Opinião / Cartas dos Leitores

Cartas dos Leitores

Ocupação de terrenos A ocupação ilegal de terrenos continua como um cancro social que precisa de ser resolvida pelas instituições do Estado, pelas administrações e famílias. Escrevo para exprimir a minha opinião relativamente ao que penso sobre a ocupação ilegal de terrenos.

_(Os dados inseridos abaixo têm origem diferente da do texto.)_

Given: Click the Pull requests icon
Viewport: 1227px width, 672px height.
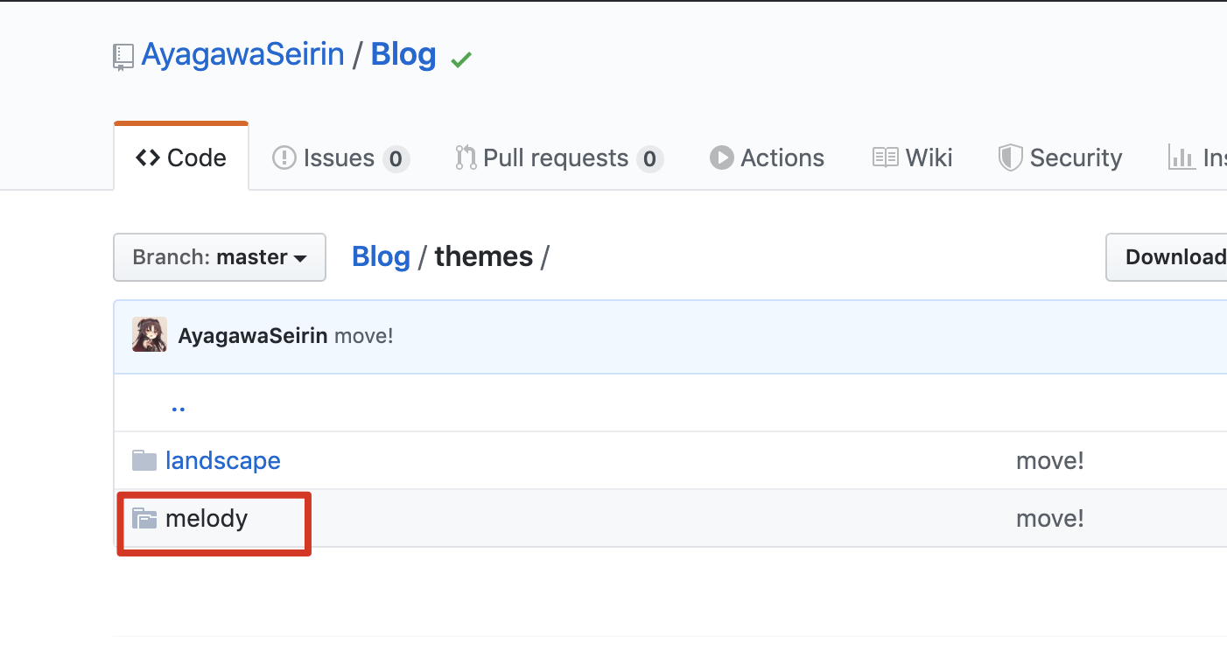Looking at the screenshot, I should tap(466, 158).
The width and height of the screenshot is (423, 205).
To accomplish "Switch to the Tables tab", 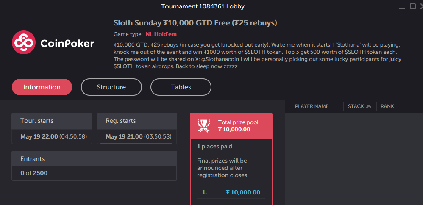I will click(181, 87).
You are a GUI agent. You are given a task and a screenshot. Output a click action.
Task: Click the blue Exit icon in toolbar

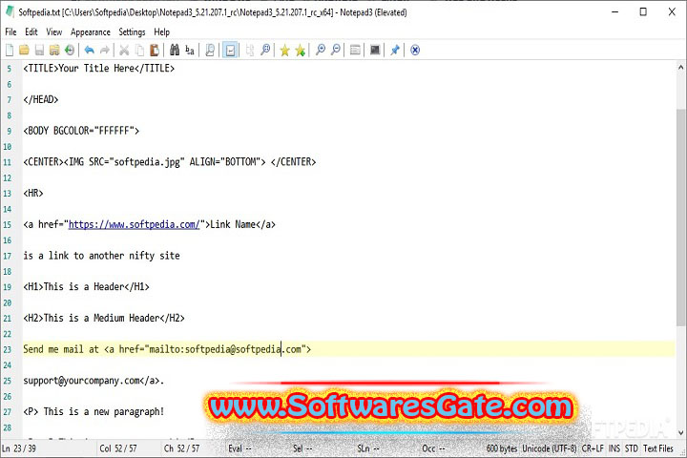pyautogui.click(x=415, y=50)
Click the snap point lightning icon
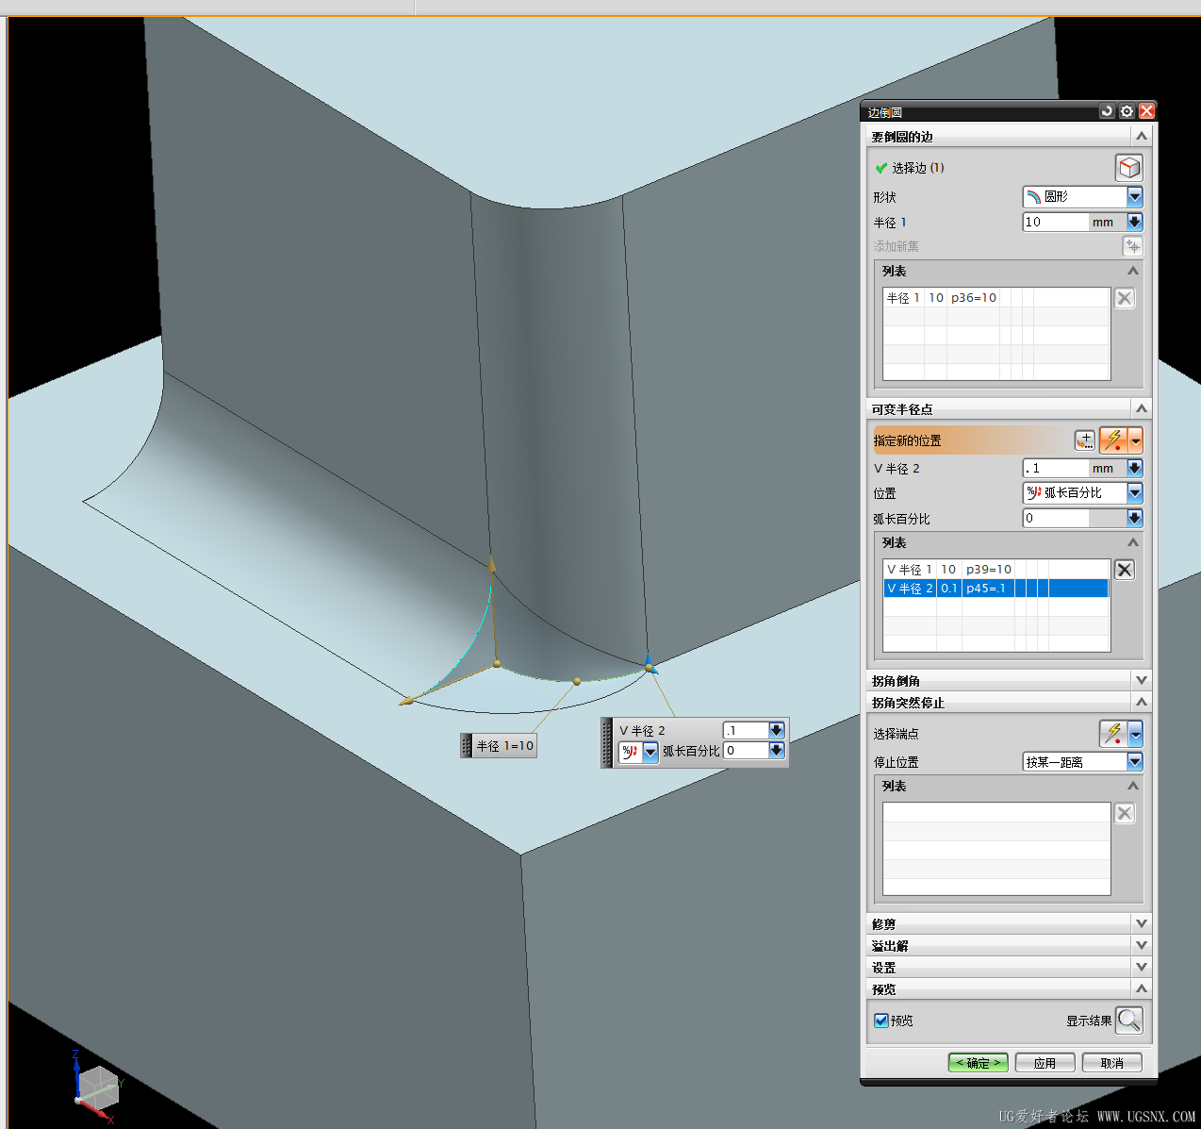Image resolution: width=1201 pixels, height=1129 pixels. (1113, 440)
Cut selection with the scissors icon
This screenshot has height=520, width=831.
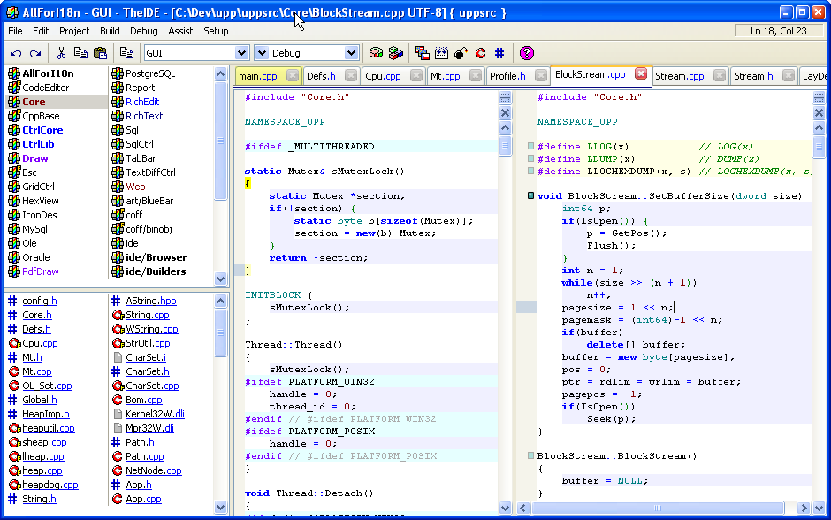click(x=61, y=53)
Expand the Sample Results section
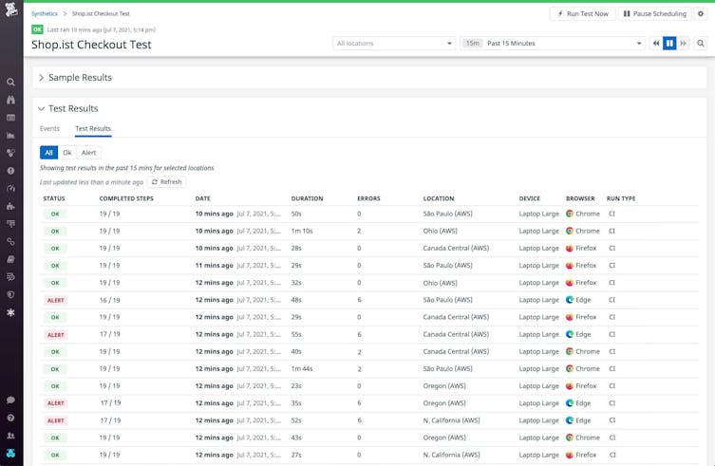This screenshot has width=715, height=466. (x=80, y=78)
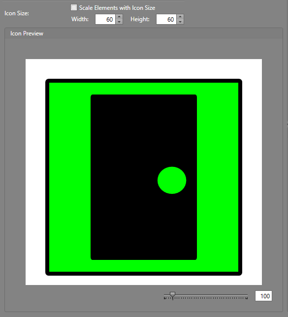Image resolution: width=288 pixels, height=317 pixels.
Task: Increase Height with the up arrow
Action: (180, 17)
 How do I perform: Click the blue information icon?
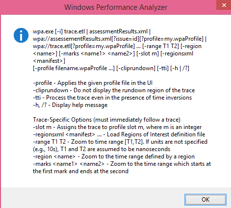coord(21,35)
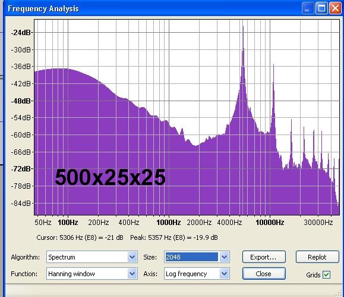Minimize the Frequency Analysis window

tap(308, 8)
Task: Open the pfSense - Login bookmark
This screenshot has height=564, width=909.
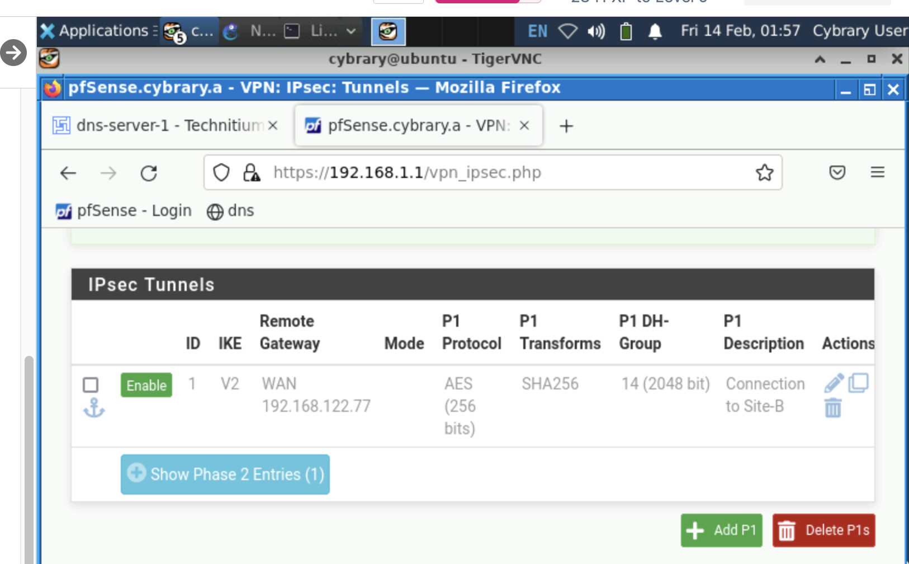Action: pyautogui.click(x=124, y=211)
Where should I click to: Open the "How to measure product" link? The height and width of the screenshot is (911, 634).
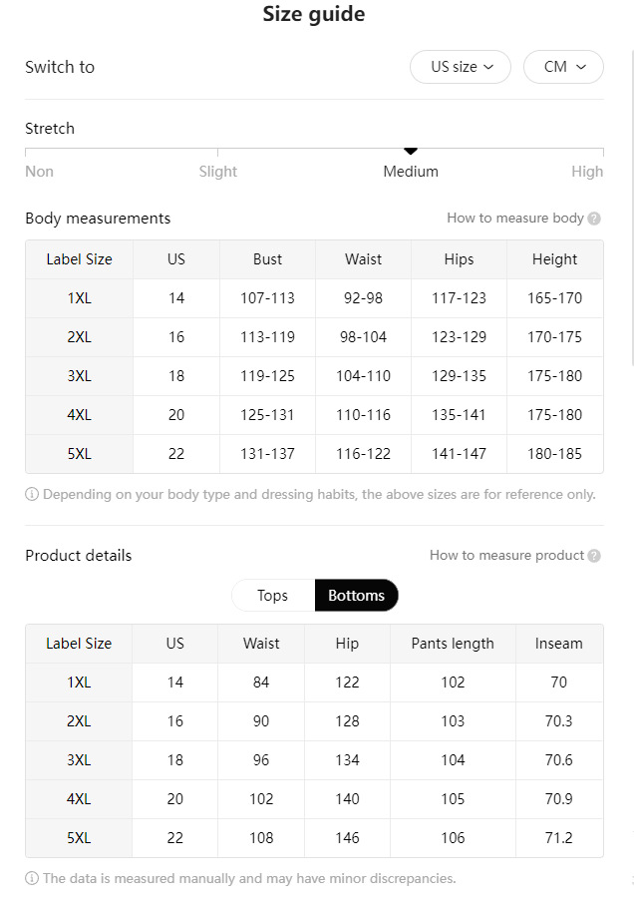506,556
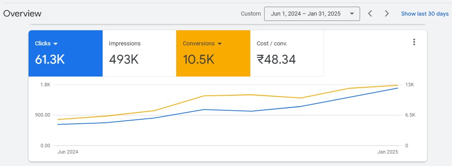Viewport: 452px width, 166px height.
Task: Click the Jun 2024 axis label
Action: tap(68, 152)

Acho que as leis que punem essa prática cancerígena deviam merecer outros contornos que envolvessem medidas punitivas que desaconselhassem completamente. Na verdade, as pessoas insistem neste tipo de procedimento, levando mesmo a transformar-se numa espécie de ganha-pão de muitos que fizeram da ocupação uma forma de ser e estar na sociedade. Quantos casos de ocupação não foram incentivados propositadamente para depois reclamarem junto das instituições do Estado ? Está na hora de medidas mais punitivas que venham a desencorajar definitivamente.

Laurinda Baltazar
Malanje


Igrejas e lucro

Há dias, gostei da entrevista, dada ao Jornal de Angola, da secretária do Conselho de Igrejas Cristãs em Angola (CICA), em que defendeu o fim da mercantilização de toda e qualquer confissão religiosa. Aquela autoridade eclesiástica lembrou que a palavra de Deus foi dada pelo Todo Poderoso de graça e deve ser repassada igualmente de graça. Não pode sob nenhum pretexto ser evocado para extorquir dinheiro aos crentes, como sucede com muitas igrejas, sobretudo aquelas chamadas neo-pentencostais que pregam a dita "teologia da libertação". Acho que são muitos os desvios que se notam em muitas igrejas, particularmente quando se trata de dinheiros, numa altura em que o Estado devia, se calhar, tomar medidas no sentido da preservação da paz, estabilidade e segurança das famílias mais vulneráveis. Afinal, costumam ser essas as mais "exploradas" pelas igrejas que enfatizam muito o recurso aos bolsos como parte da estratégia. Na verdade, muitos dos desvios, quer doutrinários, quer da fé, além da adopção de uma série de procedimentos contrários com o que Jesus Cristo recomendou aos seus seguidores, acho que as instituições do Estado devem fazer mais. Ou, as igrejas em geral, se calhar, deviam adoptar uma espécie de código de conduta que levaria a comportamentos mais consentâneos como o que se espera de um verdadeiro cristão e cristã, independentemente da confissão religiosa. As igrejas podem fazer para evitar a deriva em que muitas se encontram, lamentavelmente numa altura de maior conhecimento.
Como disse Deolinda Tecas "lamentavelmente, são desvios comportamentais que merecem uma certa atenção de pastores iguais e de psicólogos ao nível do país, para se compreender as causas que levam ao cometimento de tais actos. É importante que se faça um estudo profundo sobre isso. O pastor ungido, consagrado e que recebe a unção do Espírito Santo, terá sempre o carácter orientado a primar para o bem das pessoas". Eu subscrevo em baixo tudo quanto disse a reverenda Deolinda e espero que as palavras dela sirvam para reflexão, porque as igrejas não foram feitas para fins lucrativos.